I followed Saied Kazemi's instructions on docker suspend and resume using criu and used https://github.com/boucher/docker/tree/cr-defunct (based on feedback from Ross Boucher) to buid 1.10.0-dev from source to get checkpoint/restore functionality.
I am now trying to work with docker-proxy (github.com/edmodo/docker-proxy) which in-turn relies on go-dockerclient (github.com/fsouza/go-dockerclient) to get indications on containers being created, etc.
My question is more specific to the underlying triggers that the docker daemon is sending to the go-dockerclient. When containers get created, started or stopped, the appropriate indicators are being received.
However, when I use restore, I am not seeing what I had hoped to see. Perhaps I don't fully comprehend how restore works. I ran the docker daemon in debug mode to see what was happening
I first checkpoint a running container a1
as
docker checkpoint --image-dir=/tmp/ABC --leave_running a1
The corresponding debug at the daemon was
DEBU[0036] Calling POST /v1.22/containers/a1/checkpoint
DEBU[0036] POST /v1.22/containers/a1/checkpoint
DEBU[0036] form data {"ImagesDirectory":"/tmp/ABC","LeaveRunning":true,"WorkDirectory":""}
DEBU[0036] Using CRIU 20000 at: criu
DEBU[0036] Using CRIU with following args: [swrk 3]
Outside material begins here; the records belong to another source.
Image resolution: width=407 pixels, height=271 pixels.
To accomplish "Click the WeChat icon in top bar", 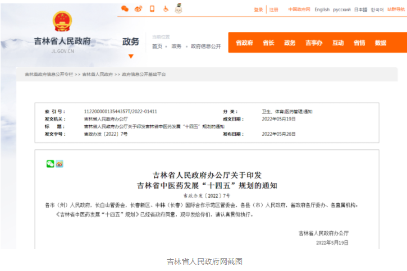I will 125,8.
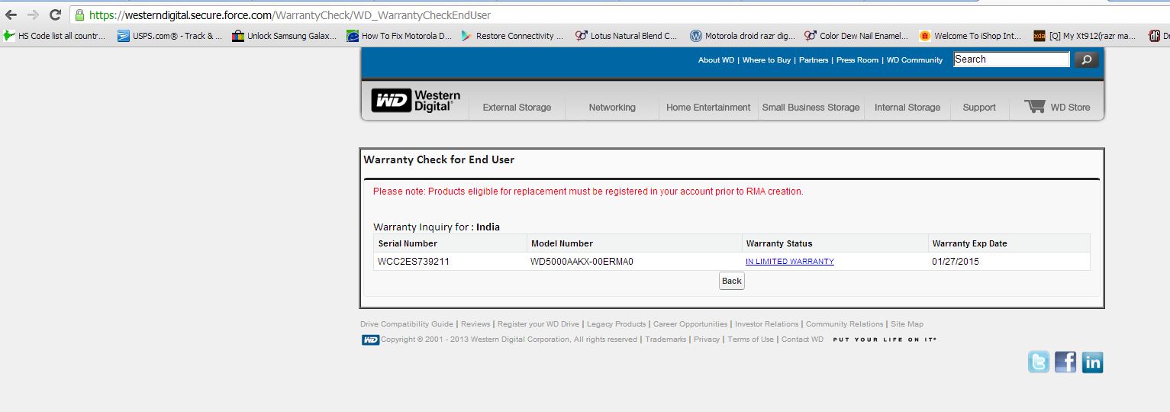Open the Facebook social icon
Viewport: 1170px width, 412px height.
[x=1065, y=362]
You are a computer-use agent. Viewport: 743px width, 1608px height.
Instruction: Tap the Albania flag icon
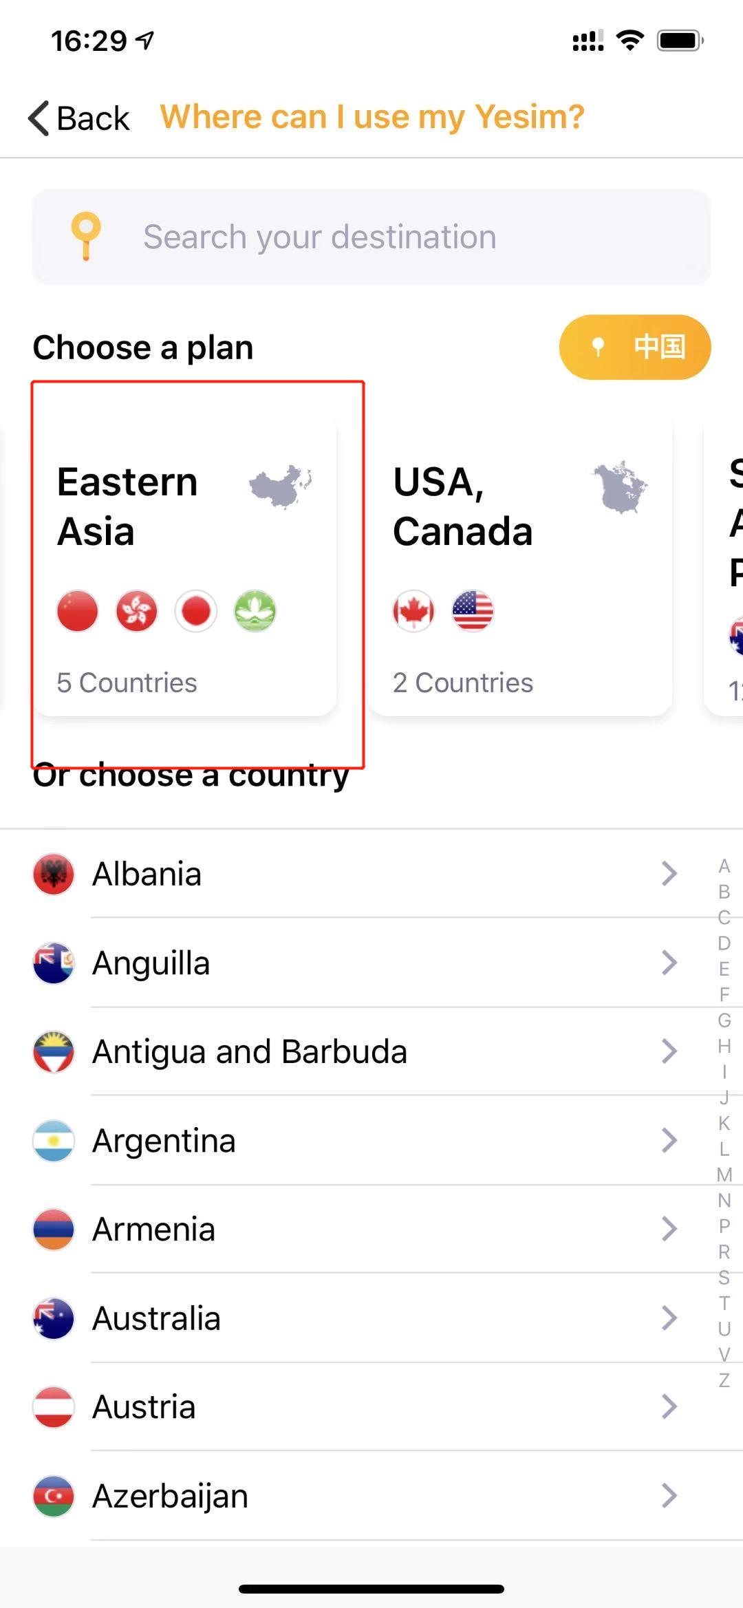tap(54, 875)
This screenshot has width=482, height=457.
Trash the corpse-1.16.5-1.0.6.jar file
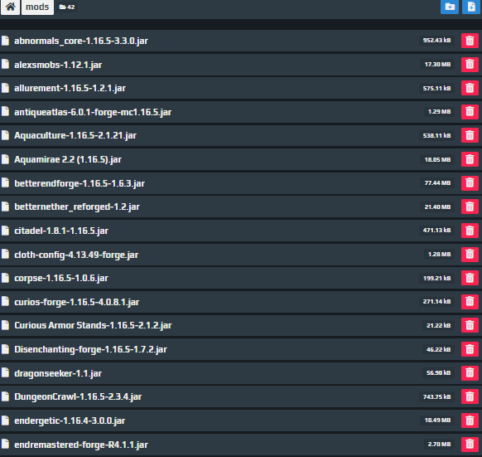pos(470,278)
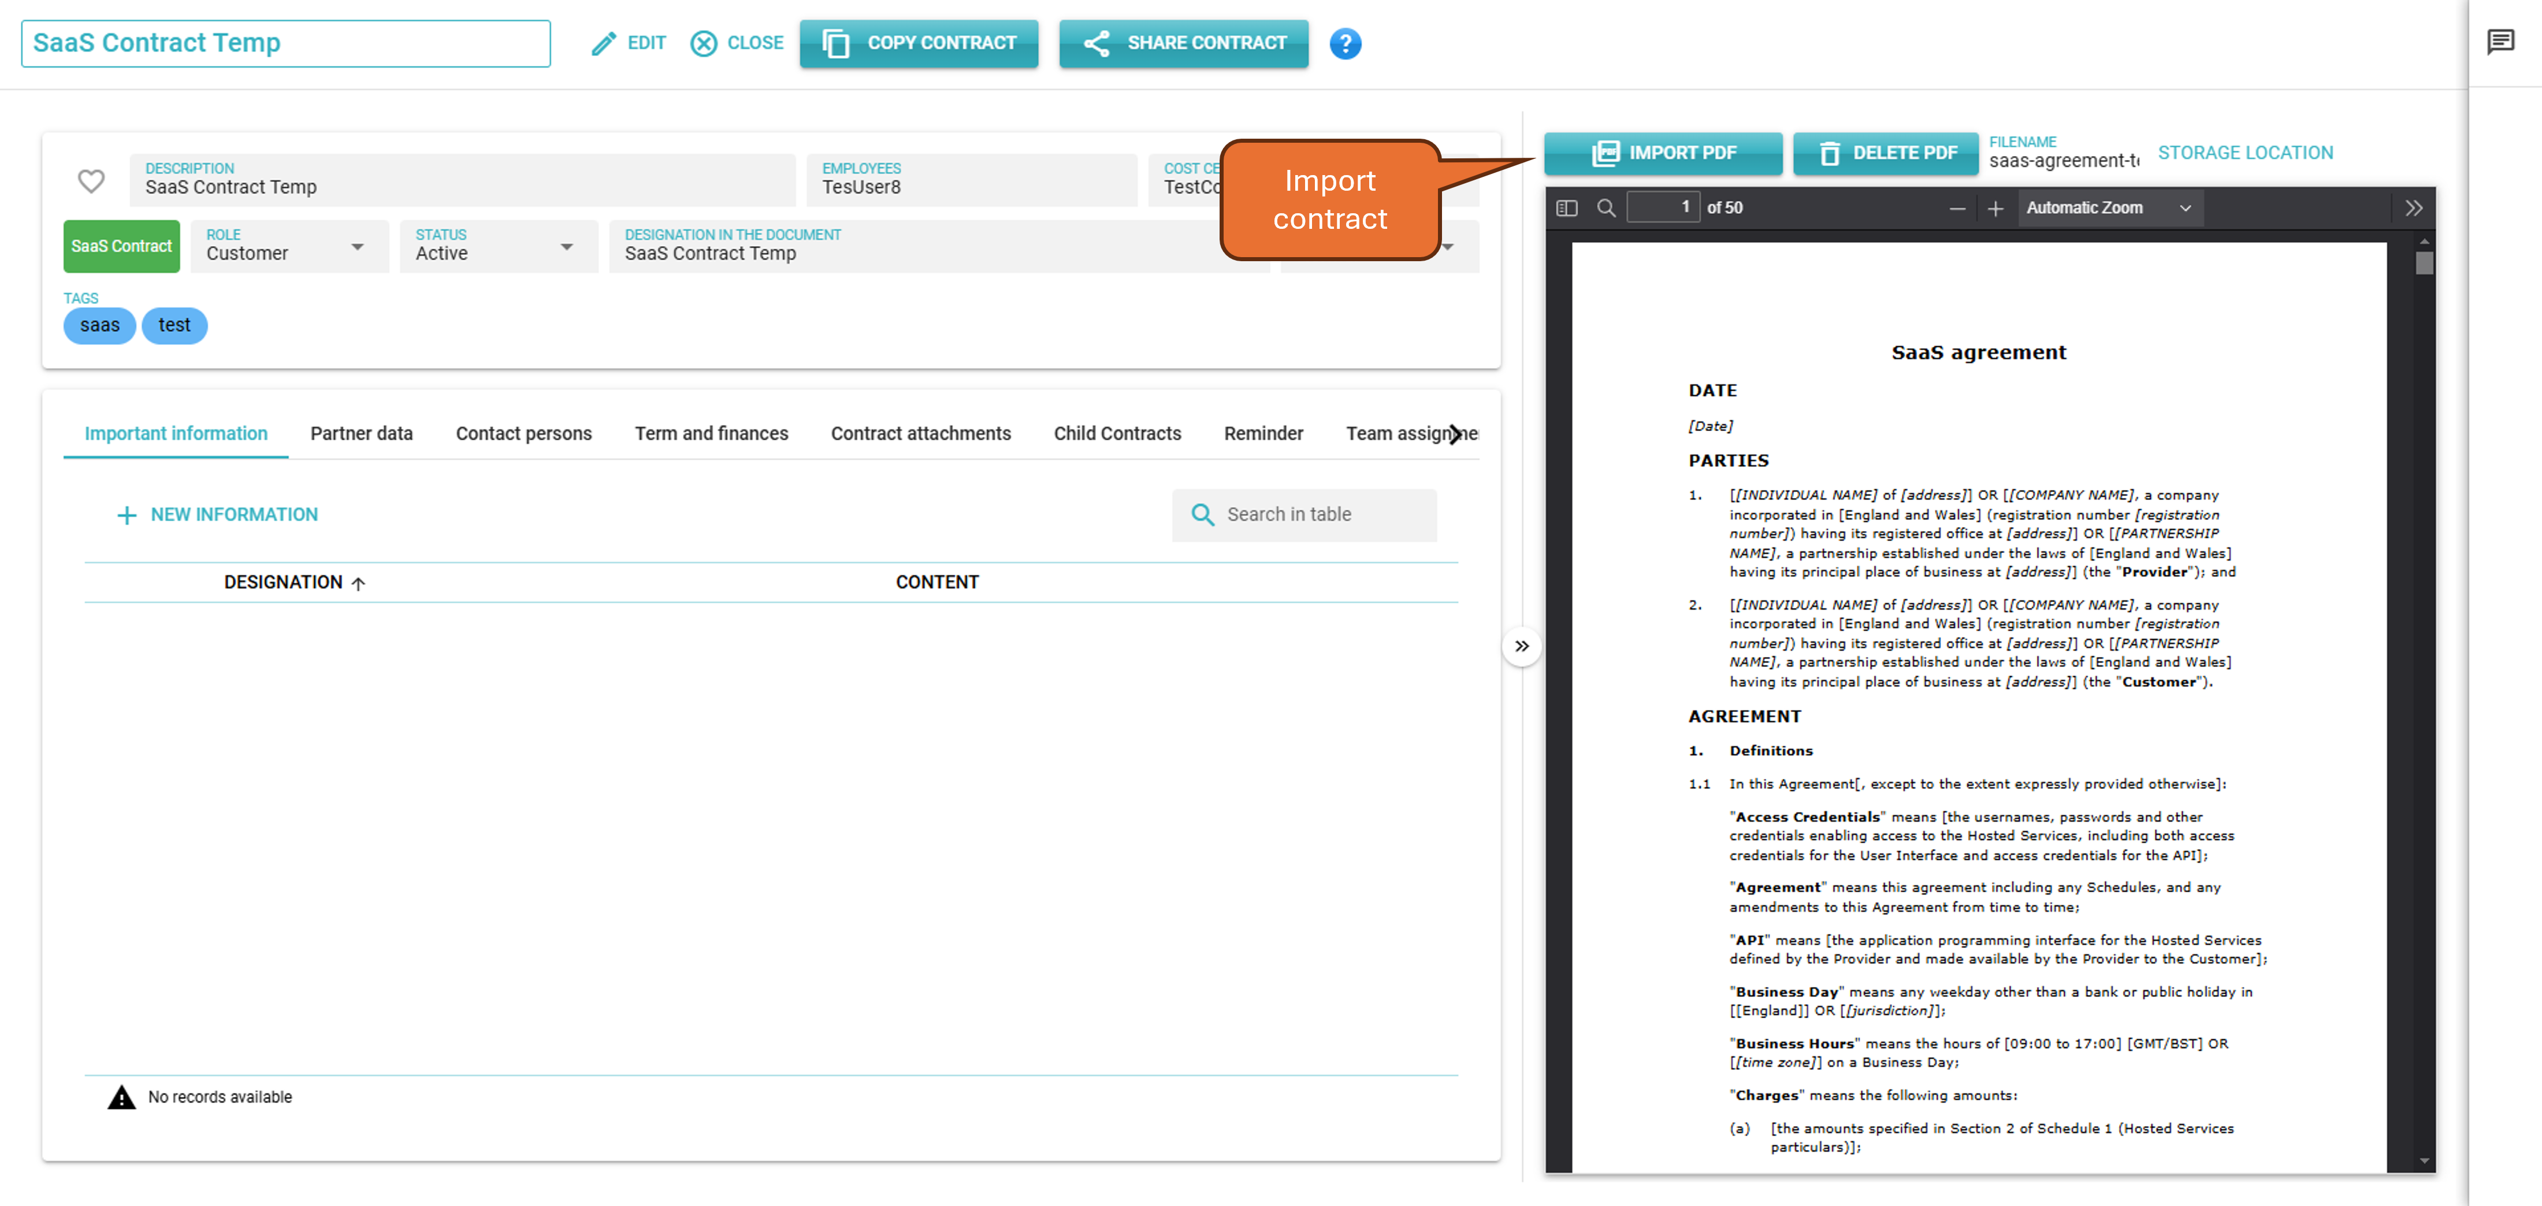Open the Automatic Zoom dropdown

(2109, 207)
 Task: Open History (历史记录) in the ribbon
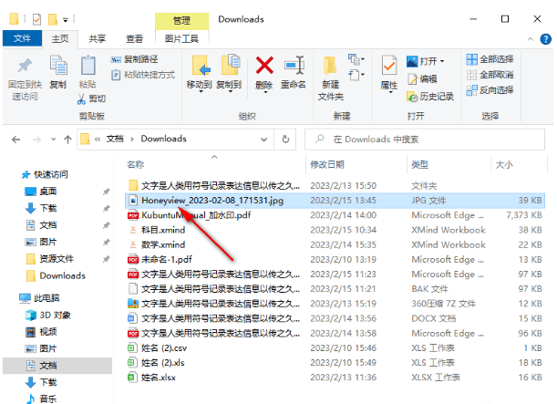point(430,96)
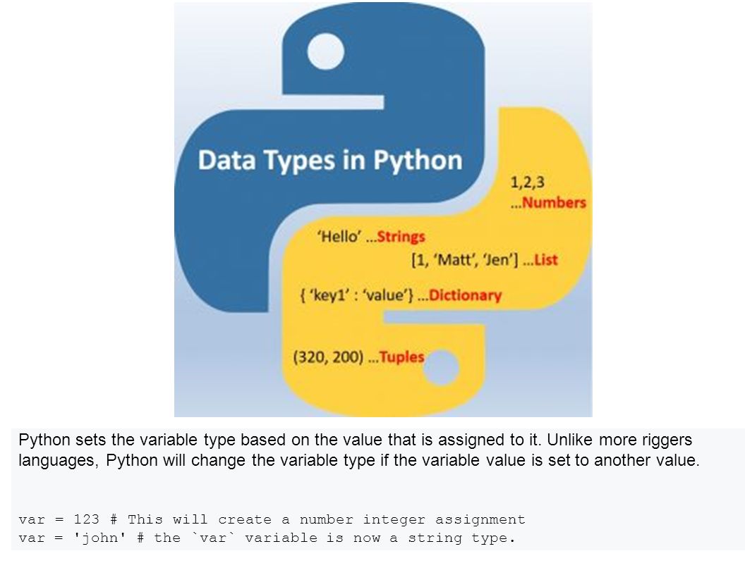Click the red 'Strings' label
The width and height of the screenshot is (745, 575).
tap(401, 236)
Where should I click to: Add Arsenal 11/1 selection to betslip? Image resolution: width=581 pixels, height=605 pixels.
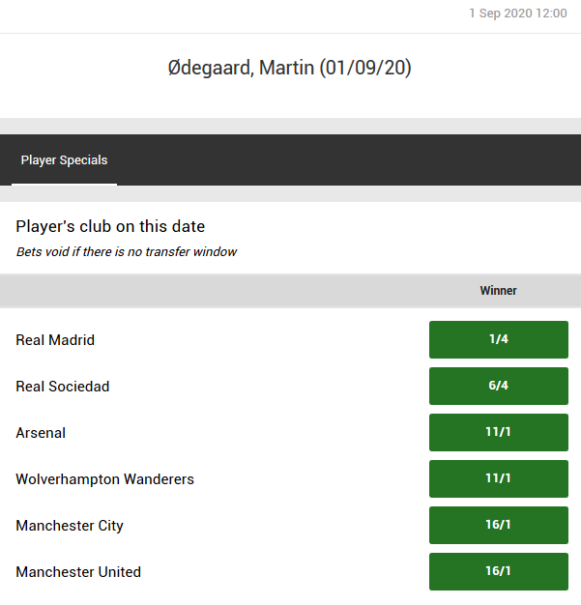499,432
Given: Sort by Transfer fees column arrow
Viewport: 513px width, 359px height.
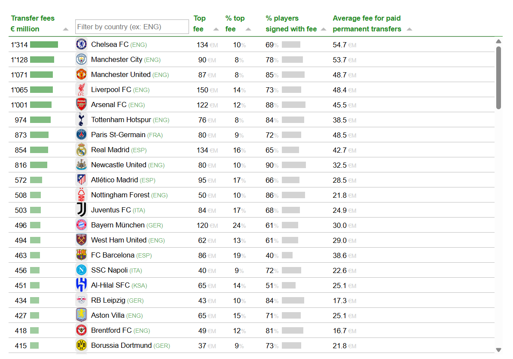Looking at the screenshot, I should [66, 29].
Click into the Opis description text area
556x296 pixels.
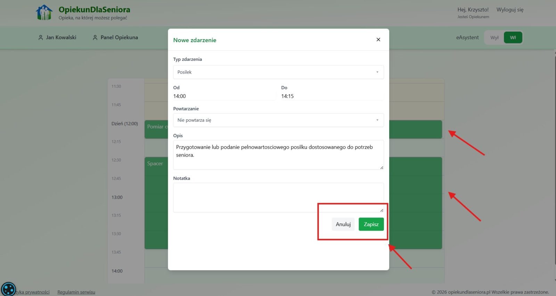[278, 155]
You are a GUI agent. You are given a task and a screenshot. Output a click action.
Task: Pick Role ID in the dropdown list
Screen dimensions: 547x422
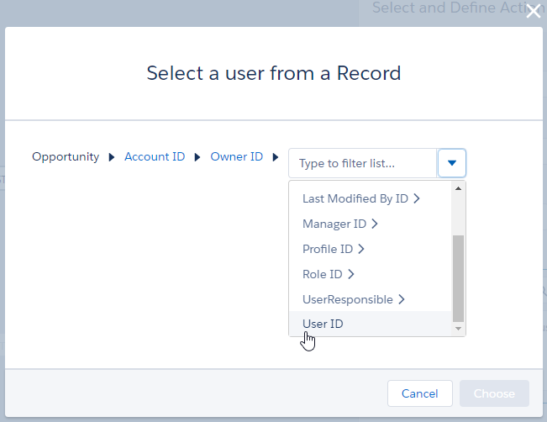(322, 274)
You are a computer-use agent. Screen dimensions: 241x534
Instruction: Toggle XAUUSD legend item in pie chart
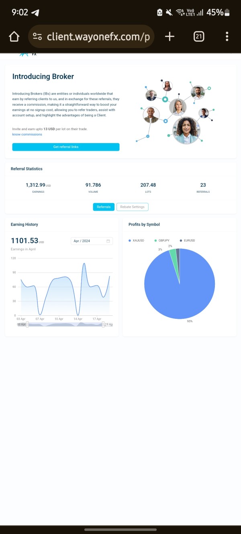pyautogui.click(x=136, y=240)
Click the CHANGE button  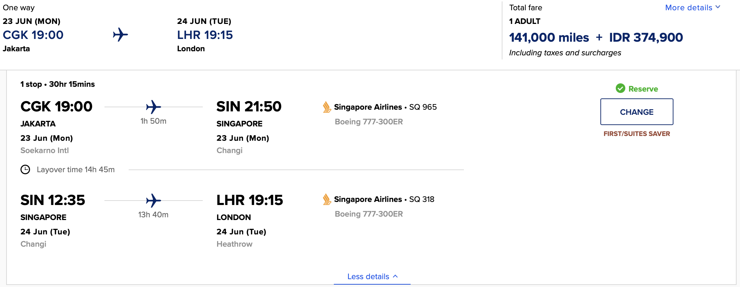[x=637, y=112]
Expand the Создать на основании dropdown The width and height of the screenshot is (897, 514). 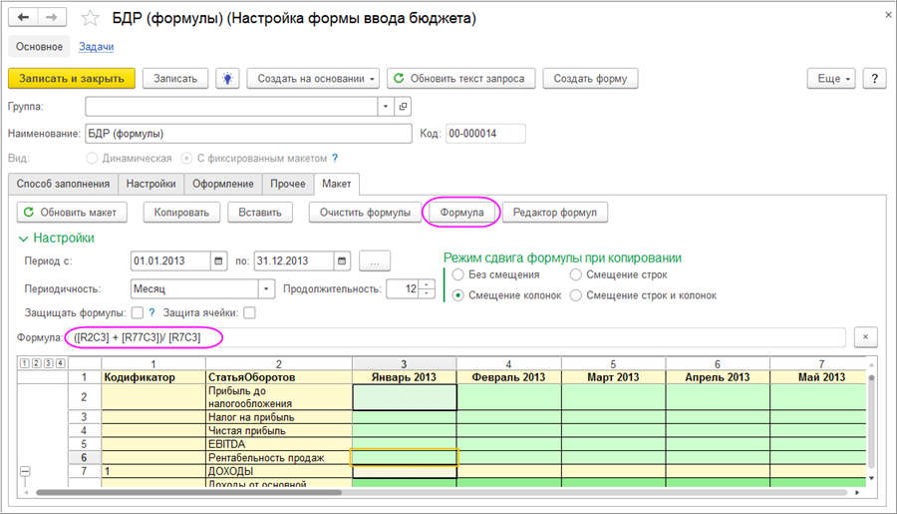click(x=311, y=79)
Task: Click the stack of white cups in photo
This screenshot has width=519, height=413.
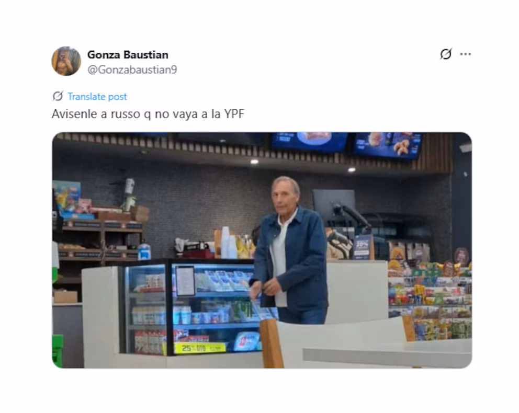Action: click(x=228, y=243)
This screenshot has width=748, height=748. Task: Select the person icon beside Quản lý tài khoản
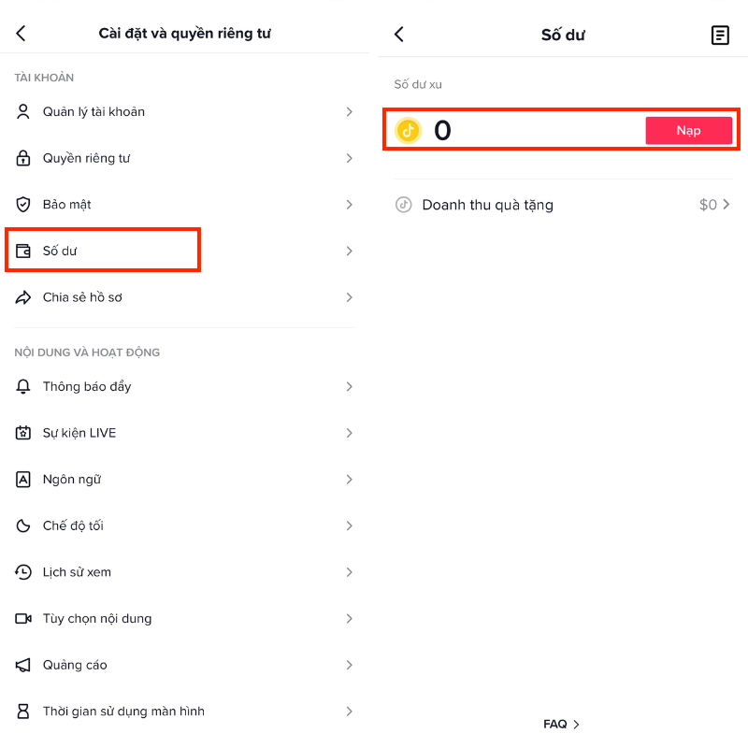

DEBU[0036] Using CRIU in DUMP mode
DEBU[0036] CRIU option ImagesDirFd with value 22
<snip> .... I can paste this as well if needed
DEBU[0036] CRIU option EmptyNs with value 1073741824
Then, I create a new container a2
as
docker create --name=a2 alpine-sshd
The corresponding debug log for the create at the daemon was:
DEBU[0051] Calling POST /v1.22/containers/create
DEBU[0051] POST /v1.22/containers/create?name=a2
DEBU[0051] form data:{"AttachStderr":true,"AttachStdin":false,"AttachStdout":true,"Cmd":null,"Domainname":"","Entrypoint":null,"Env":[],"HostConfig":{"Binds":null,"BlkioDeviceReadBps":null,"BlkioDeviceReadIOps":null,"BlkioDeviceWriteBps":null,"BlkioDeviceWriteIOps":null,"BlkioWeight":0,"BlkioWeightDevice":null,"CapAdd":null,"CapDrop":null,"CgroupParent":"","ConsoleSize":[0,0],"ContainerIDFile":"","CpuPeriod":0,"CpuQuota":0,"CpuShares":0,"CpusetCpus":"","CpusetMems":"","Devices":[],"Dns":[],"DnsOptions":[],"DnsSearch":[],"ExtraHosts":null,"GroupAdd":null,"IpcMode":"","Isolation":"","KernelMemory":0,"Links":null,"LogConfig":{"Config":{},"Type":""},"Memory":0,"MemoryReservation":0,"MemorySwap":0,"MemorySwappiness":-1,"NetworkMode":"default","OomKillDisable":false,"OomScoreAdj":0,"PidMode":"","PortBindings":{},"Privileged":false,"PublishAllPorts":false,"ReadonlyRootfs":false,"RestartPolicy":{"MaximumRetryCount":0,"Name":"no"},"SecurityOpt":null,"ShmSize":null,"UTSMode":"","Ulimits":null,"VolumeDriver":"","VolumesFrom":null},"Hostname":"","Image":"alpine-sshd","Labels":{},"OnBuild":null,"OpenStdin":false,"StdinOnce":false,"StopSignal":"SIGTERM","Tty":false,"User":"","Volumes":{},"WorkingDir":""}
ERRO[0051] Couldn't run auplink before unmount: exec: "auplink": executable file not found in $PATH
DEBU[0051] container mounted via layerStore: /var/lib/docker/0.0/aufs/mnt/a02ad092a4ae9d0ae40f26a8457fe8379e63a8362444aedb6d41c67d34b2cb83
ERRO[0051] Couldn't run auplink before unmount: exec: "auplink": executable file not found in $PATH
At this point of time, the a2
container is created, but not running. This creation causes an indication to the dockerclient that a container has been created, but not running. docker ps -a
and docker ps
reveal two (a1
and a2
) and one (a1
) containers respectively; as expected.
After that, I restore a2
with the checkpointed image using
docker restore --force=true --image-dir=/tmp/ABC a2
The corresponding debug for restore was:
DEBU[0083] Calling POST /v1.22/containers/a2/restore
DEBU[0083] POST /v1.22/containers/a2/restore?force=1
DEBU[0083] form data {"ImagesDirectory":"/tmp/ABC","LeaveRunning":false,"WorkDirectory":""}
DEBU[0083] container mounted via layerStore: /var/lib/docker/0.0/aufs/mnt/a02ad092a4ae9d0ae40f26a8457fe8379e63a8362444aedb6d41c67d34b2cb83
DEBU[0083] Assigning addresses for endpoint a2's interface on network bridge
DEBU[0083] RequestAddress(LocalDefault/172.17.0.0/16, <nil>, map[])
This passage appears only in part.